───── Text to read

The imputation is quite intuitive as we can consider :math:`E[Y | D = 1, T_{post} = 0]` as a baseline, and see the difference in control group as a trend that's universal to both of the treatment group and the control group.

The :math:`ATT` is defined as:

.. math::

   ATT &= E[Y_{it,(1)} - Y_{it,(0)} | D = 1, T_{post} = 1] \\
       &= E[Y_{it,(1)} | D = 1, T_{post} = 1] - E[Y_{it,(0)} | D = 1, T_{post} = 1] \\
       &= E[Y | D = 1, T_{post} = 1] - E[Y_{it,(0)} | D = 1, T_{post} = 1]

The first term is correct since :math:`Y_{(1)} = Y` in treatment group after treatment, while the second term is the quantity we are trying to impute. Substituting the imputed :math:`E[Y_{(0)} | D = 1, T_{post} = 1]` into `ATT` we can get a nice representation of difference-in-difference:

.. math::

   ATT &= (E[Y | D = 1, T_{post} = 1] - E[Y | D = 1, T_{post} = 0]) - \\
       &= (E[Y | D = 0, T_{post} = 1] - E[Y | D = 0, T_{post} = 0])

──────────
───── Record set

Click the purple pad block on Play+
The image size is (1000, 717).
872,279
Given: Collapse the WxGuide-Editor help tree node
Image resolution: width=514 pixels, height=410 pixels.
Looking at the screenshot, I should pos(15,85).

──────────
───── Record set

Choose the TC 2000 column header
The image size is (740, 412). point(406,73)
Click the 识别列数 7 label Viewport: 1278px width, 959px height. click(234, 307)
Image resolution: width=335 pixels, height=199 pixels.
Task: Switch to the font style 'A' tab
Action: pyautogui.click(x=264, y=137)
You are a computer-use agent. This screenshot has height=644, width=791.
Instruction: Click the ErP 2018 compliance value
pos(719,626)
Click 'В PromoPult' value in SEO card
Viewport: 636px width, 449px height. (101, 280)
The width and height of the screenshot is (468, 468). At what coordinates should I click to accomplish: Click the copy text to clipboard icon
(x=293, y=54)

──────────

## Exercise task A
Edit the difference-in-difference text, giving everything from "The imputation is" down to "the control group." again with "baseline" replaced by "reference point".
## Exercise task B
In the difference-in-difference text, what is the quantity E[Y | D = 1, T_{post} = 0] considered to be?
The entries are not needed for any of the work here.

## Full solution A
The imputation is quite intuitive as we can consider :math:`E[Y | D = 1, T_{post} = 0]` as a reference point, and see the difference in control group as a trend that's universal to both of the treatment group and the control group.

## Full solution B
A baseline.